» **出題 1**: 緑茶の歴史の文章に出てくる都道府県名をすべて挙げること。

» **ページ抜粋**:
緑茶の種類|緑茶の効果効能
1191年に栄西の手によって中国から日本へ伝来した緑茶や紅茶などの原材料となるチャノキの種は、筑前(現在の福岡県北西部)にある背振山に初めて播種(はしゅ)されたと言われています。
その後、1207年に栄西からチャノキの種子を送られた明恵上人は京都府の栂尾山・高山寺で栽培が行われるようになり、1241年には駿河の国の僧弁円が中国からチャノキの種子を持ち帰り、現在の静岡県の足久保で栽培を始めたと言われています。
そして、チャノキは徐々に日本各地へと広まり、現在では北は新潟県、南は鹿児島県までの各地で生産されており、その土地の風土によって異なる香りや味わいを持つ緑茶が次々に生産されてゆきます。

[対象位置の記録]
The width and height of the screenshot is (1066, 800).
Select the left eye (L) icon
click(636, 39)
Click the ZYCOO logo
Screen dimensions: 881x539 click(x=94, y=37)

» **出題 2**: 対象位置のエントリをすべて、一字一句変えずに書き写すこと。

» **正解 1**: 福岡県、京都府、静岡県、新潟県、鹿児島県

» **正解 2**:
The width and height of the screenshot is (1066, 800).
Select the left eye (L) icon
click(636, 39)
Click the ZYCOO logo
Screen dimensions: 881x539 click(x=94, y=37)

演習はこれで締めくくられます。